生殖系列における性特異的エピゲノム制御の解明

研究課題

研究課題/領域番号 15H02472
研究機関東京農業大学

研究代表者

河野 友宏  東京農業大学, 応用生物科学部, 教授 (80153485)

研究分担者 小林 久人  東京農業大学, その他部局等, 准教授 (70632727)
外丸 祐介  広島大学, 学内共同利用施設等, 教授 (90309352)
研究期間 (年度) 2015-04-01 – 2018-03-31
キーワードトランスクリプトーム / 始原生殖細胞 / ゲノム編集 / 性転換マウス / ChIP-seq / エピゲノム / 性分化
研究実績の概要

研究初年度は、以下の3項目について集中的に研究を進めた。
1)雌雄の始原生殖細胞(PGC)におけるトランスクリプトームデータ取得: 雌雄マウスPGC間の有為に発現が上昇した遺伝子および低下した遺伝子を、それぞれ遺伝子651および428特定した。それらの多くは転写因子であった。遺伝子オントロジーおよびネットワーク解析は、生殖細胞への分化に必要な性固有の機能を明らかにし、差次的発現を示した遺伝子がPGCの性分化を調節していることを明らかにした。また、DNAメチル化およびヒストン修飾のChIP-seq解析は、低メチル化遺伝子のプロモーター領域が、H3K4me3修飾を受けていることを明らかにした。さらに、単一細胞のトランスクリプトームデータの取得に成功し、PGC細胞の不均一性を明らかにした。
2)ゲノム編集によるSry-KO XY雌マウスの作出: ゲノム編集によるSry-KO XY雌の性転換雌を効率的(10-20%)に作出することに成功した。性転換個体は正常な雌の形態を呈していたが、交配試験の結果不妊であることが判明した。成体の性転換マウスの病理組織解析の結果、卵巣内卵子の消失が確認された。
3)少数細胞を用いたChIP-Seqによる包括的ヒストン修飾解析手法の確立: ヒストン修飾解析法は、出来る限り少数の細胞を対象とした手法の確立を目指し、10,000 個のES細胞を用いたNative ChIP-Seqを実施し、再現性の高いH3K4me3およびH3K4me1の手法を確立した。これは従来の1/10の細胞数で、網羅的ヒストン修飾情報の取得ができることを明らかにした。

現在までの達成度 (区分)
現在までの達成度 (区分)

1: 当初の計画以上に進展している

理由

本申請で挙げた研究内容は、いずれも次世代シークエンサーを活用した網羅的な遺伝子解析を実施する計画である。解析対象が始原生殖細胞(PGC)で取り扱いが容易ではなく、かつ使用できる細胞数が限定される。まずOCT4-EGFPマウスを自家繁殖させ、FACSソーターを用いて効率的に始原生殖細胞を純化するシステムを確立して問題を解決し、安定的に十分数の細胞の供給を可能とし、研究が当初目標を上回る進展に結びついた。特にトランスクリプトーム解析の成果は、雌雄生殖細胞の特性を明確に示す遺伝子発現プロファイリングを提示し、さらに、単一細胞のトランスクリプトームデータの取得に初めて成功し、PGC細胞の不均一性を明らかにした。
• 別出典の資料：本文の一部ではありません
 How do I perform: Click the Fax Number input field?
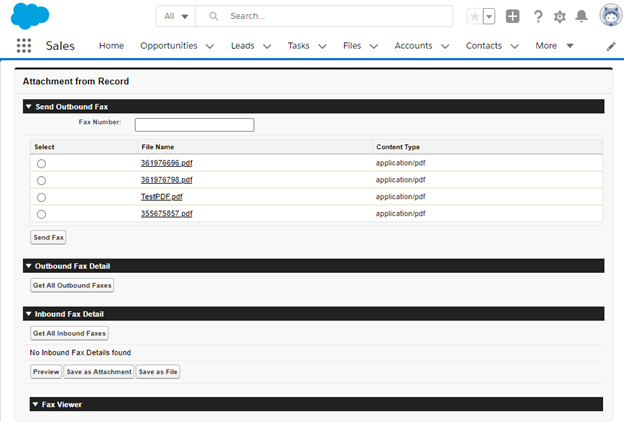(x=194, y=125)
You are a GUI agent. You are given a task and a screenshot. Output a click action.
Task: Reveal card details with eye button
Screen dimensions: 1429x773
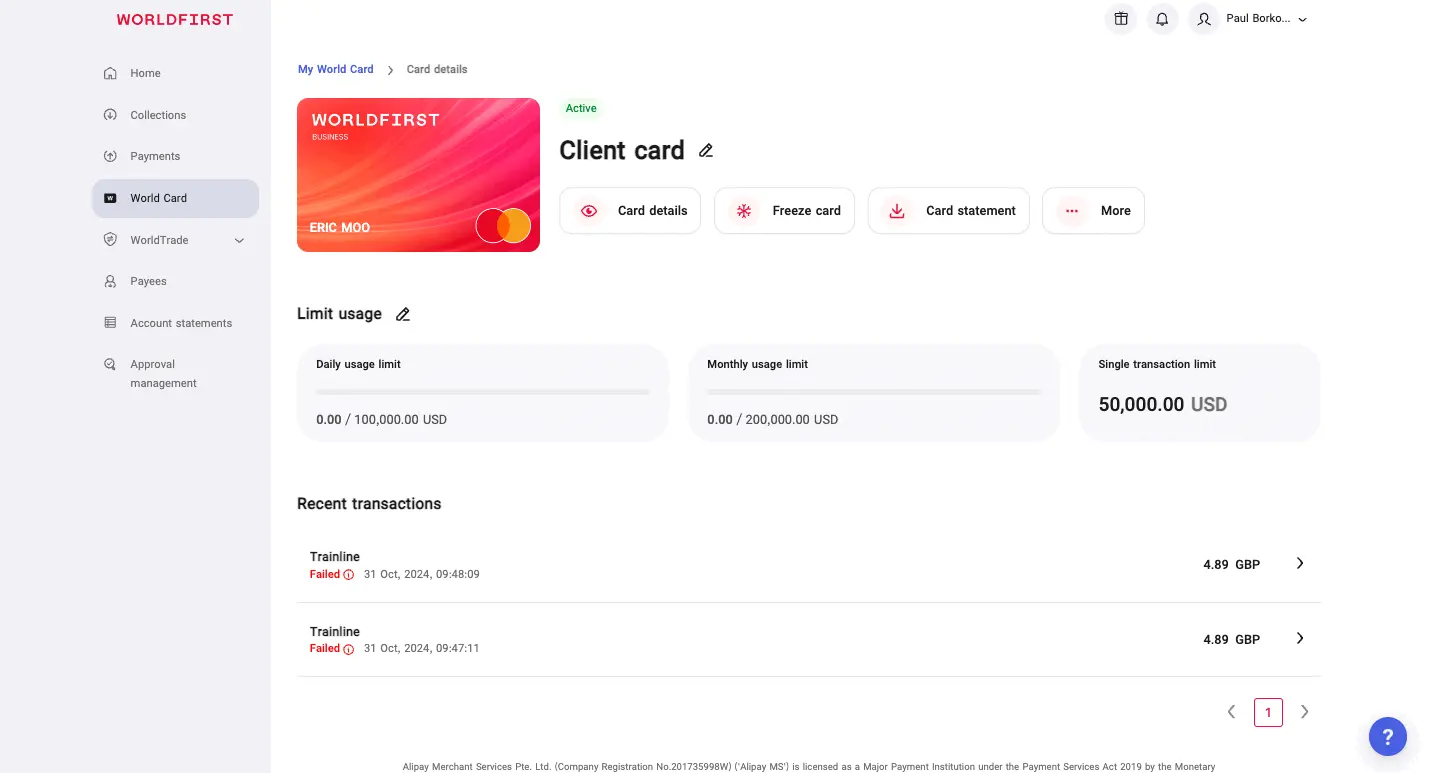click(x=630, y=211)
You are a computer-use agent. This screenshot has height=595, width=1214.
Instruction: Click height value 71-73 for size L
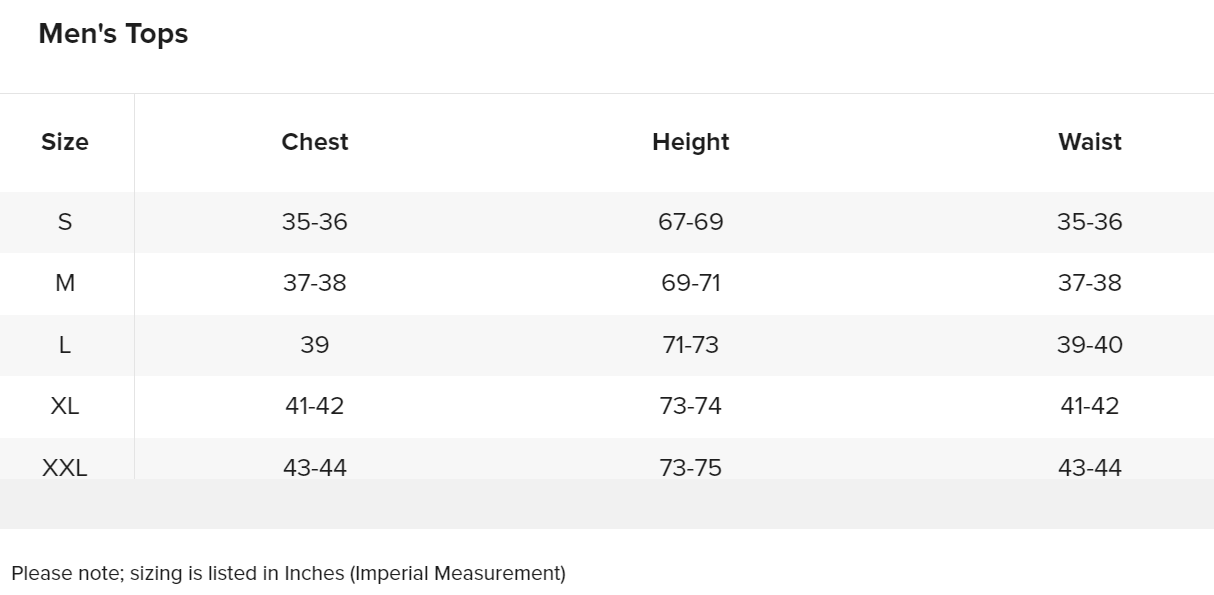coord(691,345)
この事実は、今後の雌雄生殖細胞の分化・選別に重要な視点を提供したものと理解している。
また、ゲノム編集による性転換XYマウスの作出は、当初難題と捉えていたが、効率的に作出することに成功した。今後の生殖細胞の性分化機構の解明に重要な進展と理解している。
一方、DNAメチル化では説明できないエピジェネティクス修飾による遺伝子発現制御を理解するため、ヒストン修飾解析法の確立を目指した。細胞数を従来の1/10である10,000個での解析を可能としたことは、PGCを対象とした本研究課題の推進に重要な成果であり、2年度以降の研究に大きく貢献することは間違いない。
初年度の成果は、PLOS ONE誌に掲載され、また学会発表においても優秀発表賞(日本卵子学会、Epigenetics 2015)を授賞している。以上のことから当初計画を上回る成果を挙げたと判断した。

今後の研究の推進方策

さらに生殖系列細胞の特性を明らかにするために、今後はCRISPR/Cas9を用いたゲノム編集によりSry欠損による性転換マウスを作出し、以下の実験を実施する。 1) 包括的ヒストン修飾解析: 我々が構築した少数細胞を対象としたChIP-Seq解析によりE13.5雌雄始原生殖細胞(PGC)の包括的ヒストン修飾解析を実施する。ChIP-Seq解析は、10,000個のPGCを対象とし、Native ChIP-Seqを行う。なお、免疫沈降には修飾ヒストン抗体H3K4me1, H3K4me3, H3K9me3, H3K27me3 およびH3K27acを用いて包括的情報を取得して、その特性を比較解析する。 2) トランスクリプトーム解析: E11.5-E13.5の雌雄PGCおよび支持細胞(前駆卵丘細胞)のトランスクリプトーム解析を実施する。両者の分別回収が必ずしも容易でないことから、Fluidigm社IFC chip および C1 Single-Cell Auto Prep System method を用いたシングルセルトランスクリプトーム解析を実施する。トランスクリプトームデータのクラスタリング解析からXX雌PGC、XY雌PGCおよび両者の支持細胞を特定し、これによりXY-雌卵丘細胞のトランスクリプトーム特性を把握し、卵母細胞への分化との関連を探る。 3) 3Dイメージング解析: XY雌、XX雌およびXY雌生殖巣におけるPGCおよび支持細胞の3Dイメージング解析を実施して細胞配置を明らかにする。生殖巣はホールマウント免疫染色した後、Carl Zeiss共焦点レーザー顕微鏡を用いて画像情報を取得し3D構築する。これにより雌生殖系列細胞の分化に必要な生殖巣における細胞配置について検証する。

  • 研究成果

    (4件)

すべて 2015

すべて 雑誌論文 (1件) (うち国際共著 1件、 査読あり 1件、 オープンアクセス 1件、 謝辞記載あり 1件) 学会発表 (3件) (うち国際学会 1件)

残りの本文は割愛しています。